Prompt
Beginning with the line below that contains "Marcas (821, 59)" and ending with the line that contains "Notícies (164, 57)", copy every line exactly. Copy nothing else.

*** Recorded data Section Begins ***

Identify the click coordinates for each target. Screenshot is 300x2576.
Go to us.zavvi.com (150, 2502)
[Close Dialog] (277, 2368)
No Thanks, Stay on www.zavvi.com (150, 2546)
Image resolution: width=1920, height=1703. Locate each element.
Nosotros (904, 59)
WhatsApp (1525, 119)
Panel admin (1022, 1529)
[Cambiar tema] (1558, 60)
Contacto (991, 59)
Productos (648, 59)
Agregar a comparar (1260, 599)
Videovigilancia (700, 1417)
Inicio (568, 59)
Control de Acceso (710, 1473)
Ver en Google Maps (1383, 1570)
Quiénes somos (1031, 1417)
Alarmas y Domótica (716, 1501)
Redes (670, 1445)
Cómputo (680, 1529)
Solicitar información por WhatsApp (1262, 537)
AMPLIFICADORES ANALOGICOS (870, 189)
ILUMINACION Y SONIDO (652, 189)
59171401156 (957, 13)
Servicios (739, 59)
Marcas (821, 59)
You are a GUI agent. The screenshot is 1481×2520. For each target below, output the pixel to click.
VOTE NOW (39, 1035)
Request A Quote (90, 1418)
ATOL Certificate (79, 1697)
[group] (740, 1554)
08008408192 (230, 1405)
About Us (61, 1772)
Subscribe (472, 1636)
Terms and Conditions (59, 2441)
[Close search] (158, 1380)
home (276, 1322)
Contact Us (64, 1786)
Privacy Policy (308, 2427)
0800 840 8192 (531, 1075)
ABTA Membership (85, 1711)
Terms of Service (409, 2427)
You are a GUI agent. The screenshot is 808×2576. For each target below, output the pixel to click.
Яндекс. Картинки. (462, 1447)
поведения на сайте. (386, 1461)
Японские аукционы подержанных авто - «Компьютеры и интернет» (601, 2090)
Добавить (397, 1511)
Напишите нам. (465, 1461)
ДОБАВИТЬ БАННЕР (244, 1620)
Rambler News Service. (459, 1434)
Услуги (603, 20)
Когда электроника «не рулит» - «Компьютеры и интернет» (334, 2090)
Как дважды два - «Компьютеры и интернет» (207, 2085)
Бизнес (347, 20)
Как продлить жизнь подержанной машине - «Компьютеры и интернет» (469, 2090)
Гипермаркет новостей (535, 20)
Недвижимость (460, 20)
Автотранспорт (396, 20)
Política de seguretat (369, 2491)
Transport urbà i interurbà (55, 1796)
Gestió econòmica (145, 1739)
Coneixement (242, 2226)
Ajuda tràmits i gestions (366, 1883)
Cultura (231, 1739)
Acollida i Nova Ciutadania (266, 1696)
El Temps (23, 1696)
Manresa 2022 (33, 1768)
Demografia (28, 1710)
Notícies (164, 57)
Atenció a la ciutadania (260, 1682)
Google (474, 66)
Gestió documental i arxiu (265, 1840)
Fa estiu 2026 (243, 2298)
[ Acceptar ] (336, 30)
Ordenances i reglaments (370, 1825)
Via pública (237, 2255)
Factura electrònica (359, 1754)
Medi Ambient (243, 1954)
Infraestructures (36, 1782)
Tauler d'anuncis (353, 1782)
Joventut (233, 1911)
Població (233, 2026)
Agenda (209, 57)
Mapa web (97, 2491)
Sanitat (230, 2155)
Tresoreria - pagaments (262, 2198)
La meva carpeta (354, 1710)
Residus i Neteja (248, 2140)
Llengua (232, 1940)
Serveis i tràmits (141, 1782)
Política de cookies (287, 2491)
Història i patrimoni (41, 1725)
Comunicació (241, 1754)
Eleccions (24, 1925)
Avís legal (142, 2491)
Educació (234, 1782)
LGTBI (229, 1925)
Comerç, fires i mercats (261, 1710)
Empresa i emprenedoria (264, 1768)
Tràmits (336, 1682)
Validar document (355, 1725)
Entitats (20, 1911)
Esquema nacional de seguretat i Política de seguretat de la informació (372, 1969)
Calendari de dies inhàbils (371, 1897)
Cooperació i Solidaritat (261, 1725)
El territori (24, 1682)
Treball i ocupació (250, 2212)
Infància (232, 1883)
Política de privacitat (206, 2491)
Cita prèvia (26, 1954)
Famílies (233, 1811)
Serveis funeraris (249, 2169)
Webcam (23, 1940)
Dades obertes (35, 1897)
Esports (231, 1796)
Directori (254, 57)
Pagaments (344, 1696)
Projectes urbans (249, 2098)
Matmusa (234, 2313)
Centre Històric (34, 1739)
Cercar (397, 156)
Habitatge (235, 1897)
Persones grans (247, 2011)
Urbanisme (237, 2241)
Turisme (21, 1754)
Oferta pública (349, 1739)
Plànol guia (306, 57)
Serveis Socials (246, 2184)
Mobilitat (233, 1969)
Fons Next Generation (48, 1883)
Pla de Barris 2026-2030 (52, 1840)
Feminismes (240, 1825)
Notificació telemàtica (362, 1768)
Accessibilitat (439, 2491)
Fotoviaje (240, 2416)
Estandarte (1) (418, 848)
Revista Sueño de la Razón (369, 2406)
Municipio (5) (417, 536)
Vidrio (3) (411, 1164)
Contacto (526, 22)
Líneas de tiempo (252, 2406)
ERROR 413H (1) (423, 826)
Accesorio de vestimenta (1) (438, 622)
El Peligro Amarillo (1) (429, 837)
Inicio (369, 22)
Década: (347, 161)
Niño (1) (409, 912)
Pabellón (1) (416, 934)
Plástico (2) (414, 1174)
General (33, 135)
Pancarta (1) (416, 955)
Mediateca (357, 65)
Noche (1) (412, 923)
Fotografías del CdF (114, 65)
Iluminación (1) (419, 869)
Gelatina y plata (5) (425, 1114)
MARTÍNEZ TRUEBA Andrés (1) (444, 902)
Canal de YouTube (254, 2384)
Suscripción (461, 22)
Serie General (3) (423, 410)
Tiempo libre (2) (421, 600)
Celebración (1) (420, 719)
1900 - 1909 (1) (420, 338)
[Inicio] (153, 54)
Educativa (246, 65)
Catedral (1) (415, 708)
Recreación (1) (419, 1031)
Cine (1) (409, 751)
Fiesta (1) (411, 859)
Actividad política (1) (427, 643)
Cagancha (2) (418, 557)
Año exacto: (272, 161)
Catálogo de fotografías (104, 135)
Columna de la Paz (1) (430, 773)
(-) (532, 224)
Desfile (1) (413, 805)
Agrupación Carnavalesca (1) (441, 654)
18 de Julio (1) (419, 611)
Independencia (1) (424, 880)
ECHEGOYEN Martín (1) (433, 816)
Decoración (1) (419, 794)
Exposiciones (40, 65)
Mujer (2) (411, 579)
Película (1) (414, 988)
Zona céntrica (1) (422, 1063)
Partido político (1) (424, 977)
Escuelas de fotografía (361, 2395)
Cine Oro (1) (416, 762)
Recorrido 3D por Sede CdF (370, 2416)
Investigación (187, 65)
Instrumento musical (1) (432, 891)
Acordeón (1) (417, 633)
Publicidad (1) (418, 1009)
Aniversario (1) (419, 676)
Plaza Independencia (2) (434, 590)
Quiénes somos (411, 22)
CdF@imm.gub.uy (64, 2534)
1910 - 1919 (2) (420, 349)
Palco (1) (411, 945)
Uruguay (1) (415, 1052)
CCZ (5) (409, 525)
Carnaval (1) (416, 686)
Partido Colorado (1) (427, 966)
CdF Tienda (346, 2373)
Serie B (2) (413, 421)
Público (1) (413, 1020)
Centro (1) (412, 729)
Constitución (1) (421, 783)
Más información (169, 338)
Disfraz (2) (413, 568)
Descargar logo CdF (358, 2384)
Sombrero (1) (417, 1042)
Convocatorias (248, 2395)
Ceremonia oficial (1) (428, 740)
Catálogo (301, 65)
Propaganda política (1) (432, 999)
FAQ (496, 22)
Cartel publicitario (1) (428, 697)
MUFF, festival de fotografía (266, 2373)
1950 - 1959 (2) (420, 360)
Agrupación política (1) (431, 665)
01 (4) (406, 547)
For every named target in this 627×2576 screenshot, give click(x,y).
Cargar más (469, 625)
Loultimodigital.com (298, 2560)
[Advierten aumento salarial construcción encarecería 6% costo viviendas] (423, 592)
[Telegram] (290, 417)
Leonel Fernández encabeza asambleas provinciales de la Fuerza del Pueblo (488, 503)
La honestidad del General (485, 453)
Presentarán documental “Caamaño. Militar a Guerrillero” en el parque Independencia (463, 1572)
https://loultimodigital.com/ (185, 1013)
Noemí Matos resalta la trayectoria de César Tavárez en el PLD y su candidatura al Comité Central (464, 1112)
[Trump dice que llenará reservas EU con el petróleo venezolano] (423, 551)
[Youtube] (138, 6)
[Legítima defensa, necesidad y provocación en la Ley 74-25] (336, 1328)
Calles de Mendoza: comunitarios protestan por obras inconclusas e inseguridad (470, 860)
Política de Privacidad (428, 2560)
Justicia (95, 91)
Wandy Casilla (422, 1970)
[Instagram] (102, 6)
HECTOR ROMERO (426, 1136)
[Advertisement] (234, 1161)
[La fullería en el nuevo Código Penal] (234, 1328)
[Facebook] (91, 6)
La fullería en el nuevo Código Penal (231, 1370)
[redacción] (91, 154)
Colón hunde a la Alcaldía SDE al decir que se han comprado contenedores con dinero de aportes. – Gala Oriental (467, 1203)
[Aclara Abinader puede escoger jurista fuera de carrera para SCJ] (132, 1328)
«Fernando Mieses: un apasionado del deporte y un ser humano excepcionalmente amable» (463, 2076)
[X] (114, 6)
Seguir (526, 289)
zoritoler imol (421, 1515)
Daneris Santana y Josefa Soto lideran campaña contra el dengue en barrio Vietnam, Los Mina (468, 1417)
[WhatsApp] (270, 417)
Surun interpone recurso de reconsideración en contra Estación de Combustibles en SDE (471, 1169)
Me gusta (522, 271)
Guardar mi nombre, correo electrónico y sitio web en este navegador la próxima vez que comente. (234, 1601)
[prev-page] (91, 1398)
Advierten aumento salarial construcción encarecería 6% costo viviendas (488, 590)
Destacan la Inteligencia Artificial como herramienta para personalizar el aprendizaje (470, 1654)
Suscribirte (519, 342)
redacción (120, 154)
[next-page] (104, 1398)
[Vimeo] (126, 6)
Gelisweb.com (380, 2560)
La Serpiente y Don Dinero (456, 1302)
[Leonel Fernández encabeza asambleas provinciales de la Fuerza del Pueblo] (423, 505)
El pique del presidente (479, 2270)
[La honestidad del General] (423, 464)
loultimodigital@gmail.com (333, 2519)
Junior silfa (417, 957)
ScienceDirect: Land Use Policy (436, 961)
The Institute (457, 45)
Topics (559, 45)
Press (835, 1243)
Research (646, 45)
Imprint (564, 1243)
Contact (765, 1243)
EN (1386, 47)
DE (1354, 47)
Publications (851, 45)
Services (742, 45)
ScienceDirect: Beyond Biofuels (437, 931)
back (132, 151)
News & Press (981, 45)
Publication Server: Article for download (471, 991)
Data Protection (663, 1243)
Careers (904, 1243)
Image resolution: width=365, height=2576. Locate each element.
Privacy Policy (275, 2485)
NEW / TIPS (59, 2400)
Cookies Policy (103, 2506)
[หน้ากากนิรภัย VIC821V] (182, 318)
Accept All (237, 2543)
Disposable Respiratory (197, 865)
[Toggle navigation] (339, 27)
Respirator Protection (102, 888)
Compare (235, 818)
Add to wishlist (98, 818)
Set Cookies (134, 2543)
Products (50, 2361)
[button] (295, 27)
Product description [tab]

*** Recorded data Section Ends ***

Finished exercise
Marcas (821, 59)
You are a GUI agent. The screenshot is 1481×2520. For each target below, output the pixel to click.
VOTE NOW (39, 1035)
Request A Quote (90, 1418)
ATOL Certificate (79, 1697)
[group] (740, 1554)
08008408192 (230, 1405)
About Us (61, 1772)
Subscribe (472, 1636)
Terms and Conditions (59, 2441)
[Close search] (158, 1380)
home (276, 1322)
Contact Us (64, 1786)
Privacy Policy (308, 2427)
0800 840 8192 (531, 1075)
ABTA Membership (85, 1711)
Terms of Service (409, 2427)
You are a GUI agent. The screenshot is 808×2576. For each target below, output the pixel to click.
Яндекс. Картинки. (462, 1447)
поведения на сайте. (386, 1461)
Японские аукционы подержанных авто - «Компьютеры и интернет» (601, 2090)
Добавить (397, 1511)
Напишите нам. (465, 1461)
ДОБАВИТЬ БАННЕР (244, 1620)
Rambler News Service. (459, 1434)
Услуги (603, 20)
Когда электроника «не рулит» - «Компьютеры и интернет» (334, 2090)
Как дважды два - «Компьютеры и интернет» (207, 2085)
Бизнес (347, 20)
Как продлить жизнь подержанной машине - «Компьютеры и интернет» (469, 2090)
Гипермаркет новостей (535, 20)
Недвижимость (460, 20)
Автотранспорт (396, 20)
Política de seguretat (369, 2491)
Transport urbà i interurbà (55, 1796)
Gestió econòmica (145, 1739)
Coneixement (242, 2226)
Ajuda tràmits i gestions (366, 1883)
Cultura (231, 1739)
Acollida i Nova Ciutadania (266, 1696)
El Temps (23, 1696)
Manresa 2022 (33, 1768)
Demografia (28, 1710)
Notícies (164, 57)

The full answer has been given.